**SHORT TASK A**.
Output the part of the article on the Democratic Alliance federal congress that opens with the words containing "Democratic Alliance leader" and closes with "cart too much.".
**SHORT TASK B**.
According to the article on the Democratic Alliance federal congress, why might Maimane have breathed a sigh of relief at Trollip's re-election as federal chairperson? Answer in one to three sentences.
**SHORT TASK C**.
Resume the article on the Democratic Alliance federal congress from the point where it stops.

South Africa

South Africa

DA Federal Congress: DA not for racists, says Maimane, as he vows to win votes door to door

DA Federal Congress: DA not for racists, says Maimane, as he vows to win votes door to door

Democratic Alliance leader Mmusi Maimane told delegates at the closing of the party’s federal congress to go out and go up against the current race-based narrative to win votes in 2019. At the same time, the party will have to deal with the tough issue of diversity in its own ranks. By CARIEN DU PLESSIS.

There was a general feeling among delegates at the Democratic Alliance’s congress that radical leadership changes so close to the 2019 general elections might upset the apple cart too much.

DA leader Mmusi Maimane was nominated unopposed at the weekend congress at the Tshwane Events Centre, and federal chairperson and Nelson Mandela Bay mayor Athol Trollip was retained as chair, beating Tshwane mayor Solly Msimanga to it with only about 150 votes (out of roughly 2,000 cast – no official figures are released on this).

Msimanga is considered to be fiercely ambitious, with many saying he has the potential to give Maimane a run for his money – which is why Maimane might have breathed a sigh of relief at Trollip’s re-election.

Even though the party at the weekend included a clause in its constitution that it would actively promote diversity, the representation of women on its elected leadership went from two to one out of the eight elected representatives (one of them, James Selfe, chairperson of the federal council, was elected unopposed by the federal council and not the congress).

That is obviously not counting the chair of the DA Women’s Network, who could only be a woman anyway.

The party’s list process for the parliamentary and provincial elections in 2019 will start soon and, unlike the ANC, the DA has refused to embrace quotas and a 50-50 representation of women on these. In the run-up to the 2014 election, it was criticised for compiling a list that was not entirely representative of the country’s demographics.

Rejecting talk of quotas, DA national spokesperson Refiloe Nt’sekhe told journalists at a press conference after the congress on Sunday that the outcome of the election wasn’t as important as the process.

Look at the diversity in the room [at the congress] and the people who elect, and when we talk about fit for purpose, I’m comfortable at being chosen by men, women, black, white and Indian,” she said. “It’s an honour.”

Even though Maimane said he’d like to see more women leaders, he knows well it’s race, not gender, that matters most to the South African electorate.

Once the outcome of the leadership elections was announced, the (more representative) provincial leaders called to stage, fireworks shot and the glitter-blue confetti strewn, Maimane in his closing address told delegates:

Our people must know our mission, and you must know our mission.”

For the past few months the party has focused inward, but now that “congress is over, it stops here, today, and when we leave here we focus on the people out there, for those are the people we have to talk to.

Anyone, whether here, whether anywhere, if you intend dividing South Africans on the basis of race, I want to say this unequivocally, the DA is not for you, and I want to say, if you are a racist, don’t you dare vote for us. Our party is for all South Africans.”

**EXTRACTED DATA**.
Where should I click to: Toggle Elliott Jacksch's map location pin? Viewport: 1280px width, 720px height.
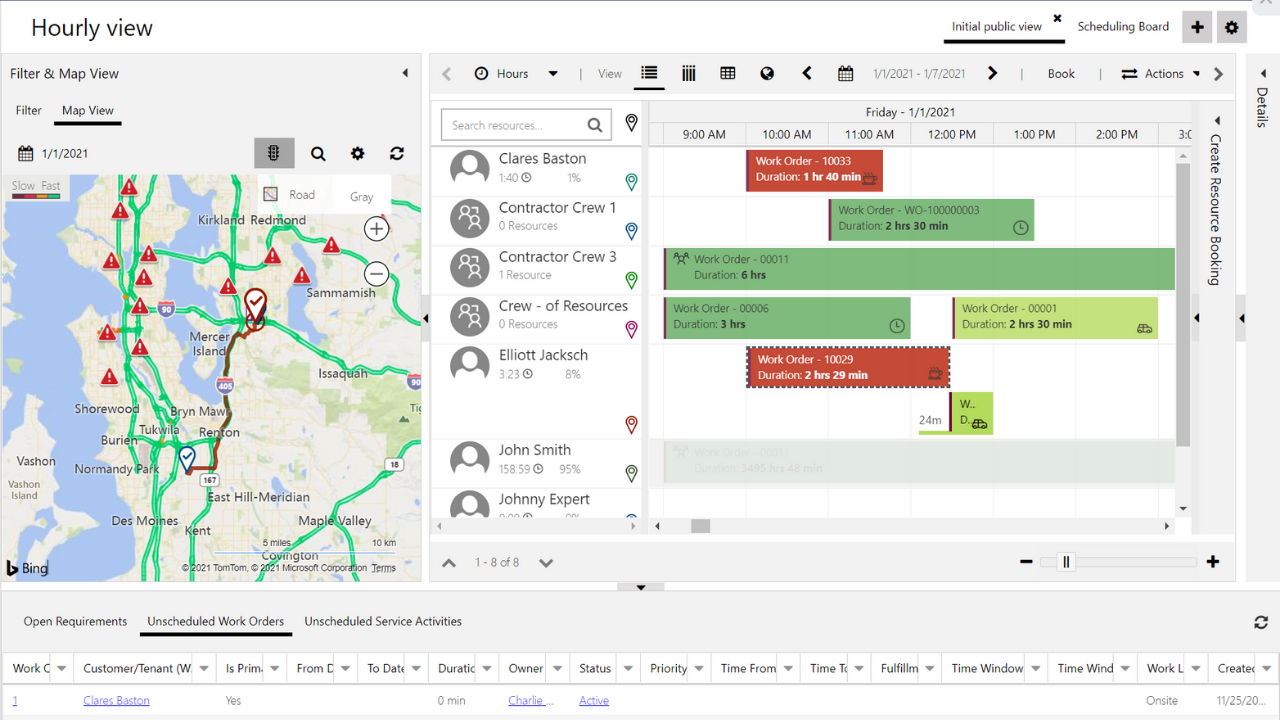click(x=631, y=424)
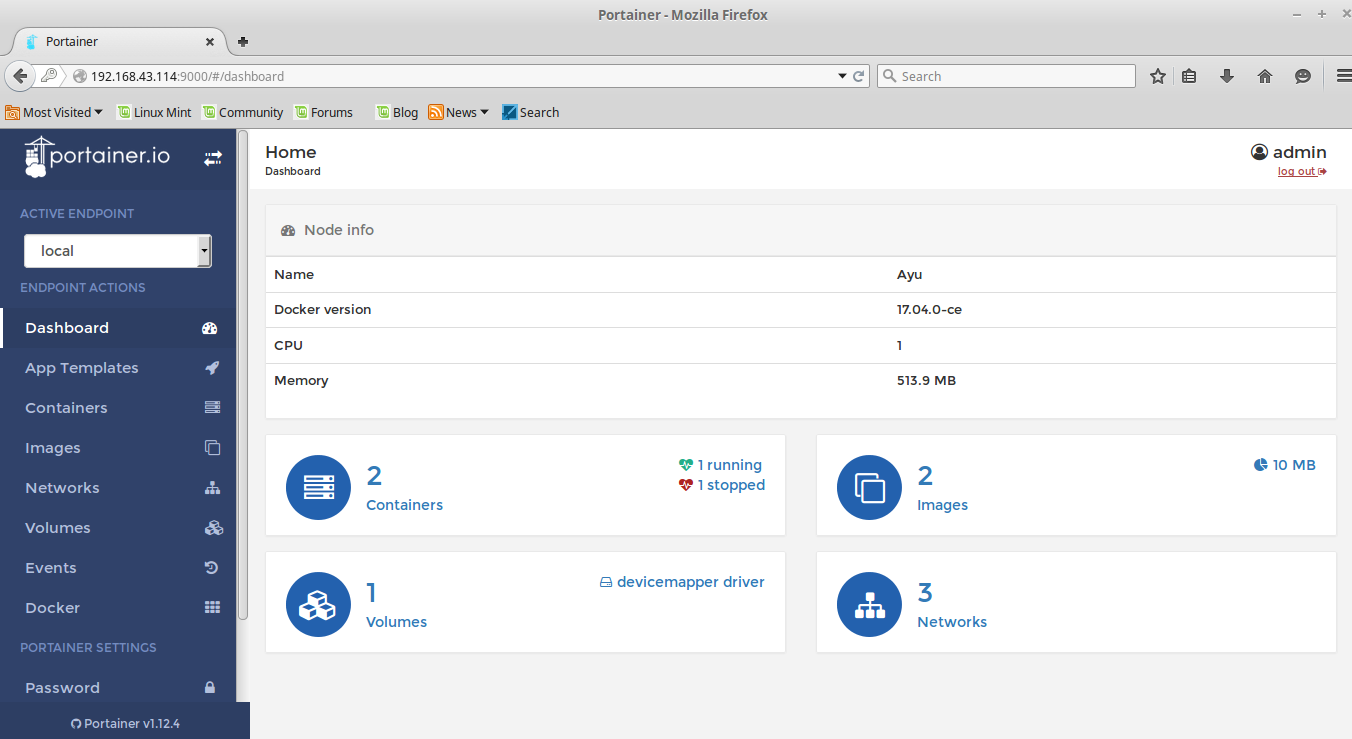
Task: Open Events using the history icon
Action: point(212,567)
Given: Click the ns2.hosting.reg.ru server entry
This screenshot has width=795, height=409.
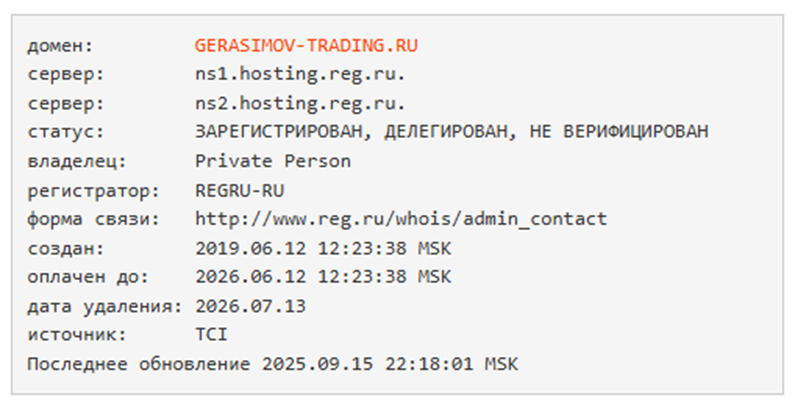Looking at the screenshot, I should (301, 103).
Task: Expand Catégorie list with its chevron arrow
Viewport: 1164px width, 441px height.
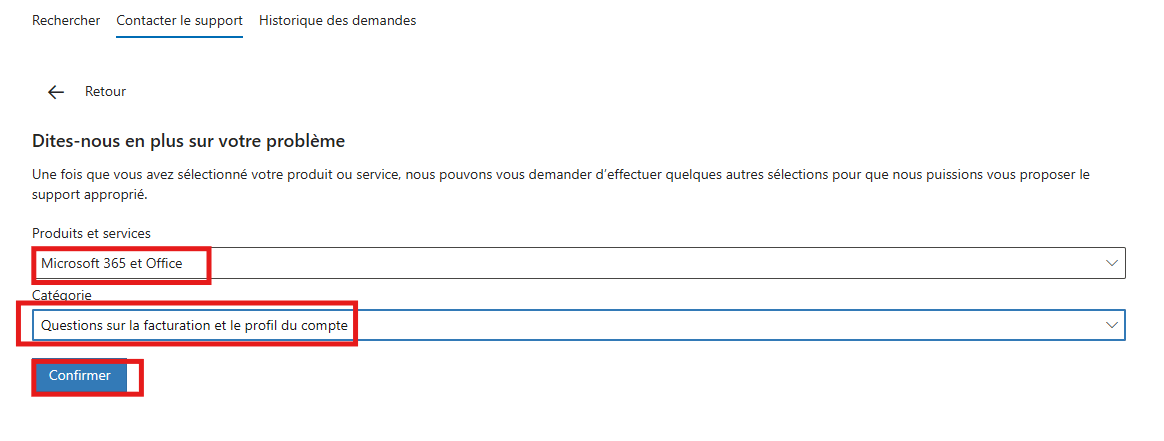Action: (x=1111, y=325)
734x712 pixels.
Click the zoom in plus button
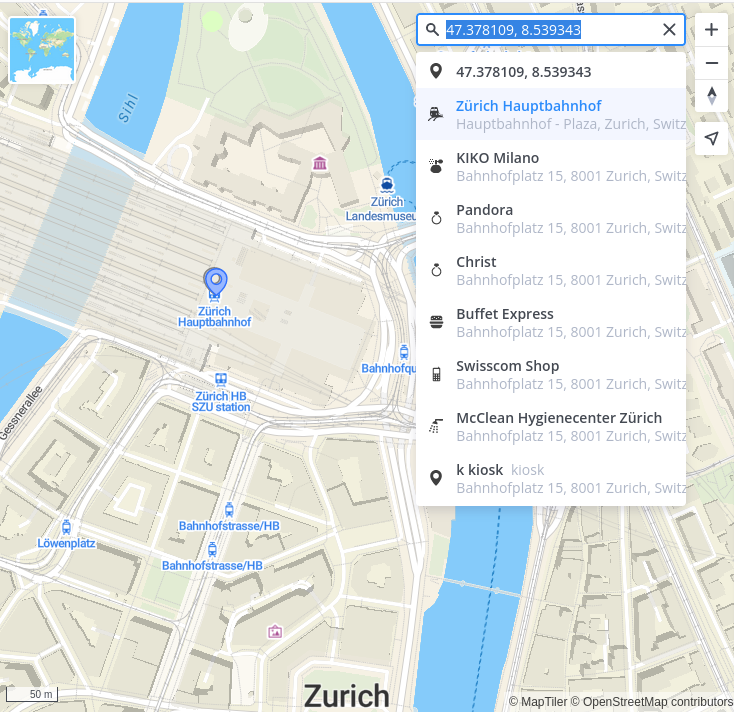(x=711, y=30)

**RESULT A**.
Democratic Alliance leader Mmusi Maimane told delegates at the closing of the party’s federal congress to go out and go up against the current race-based narrative to win votes in 2019. At the same time, the party will have to deal with the tough issue of diversity in its own ranks. By CARIEN DU PLESSIS.

There was a general feeling among delegates at the Democratic Alliance’s congress that radical leadership changes so close to the 2019 general elections might upset the apple cart too much.

**RESULT B**.
Trollip beat Tshwane mayor Solly Msimanga for the chair. Msimanga is considered fiercely ambitious, and many say he could give Maimane a run for his money.

**RESULT C**.
Earlier Maimane also warned against the race-based nationalism preached by leaders like Julius Malema of the Economic Freedom Fighters, as well as some in the African National Congress.

The DA has been trying very hard to shake its image as a white-dominated party, but it also has to retain its white voter base. At the same time, it has to win black voters off the ANC by distinguishing itself from the governing party as the more attractive option for the future.

Maimane also wanted to bolster the party’s activists in the traditionally black areas, who will have to spread this message.

We will begin the job of going door to door, house to house, so South Africans know the real story about the DA, not the lies that opponents spout about us,” he said.

People say we are divided. I want you to look around and say this is one DA that stands up for South Africa and for tomorrow. You must go all over South Africa, house to house, door to door, and tell the people of this country that the DA is the future of South Africa.”

This weekend’s congress saw the biggest proportion of black faces yet among the 2,000 delegates, with fewer than half of the delegates white.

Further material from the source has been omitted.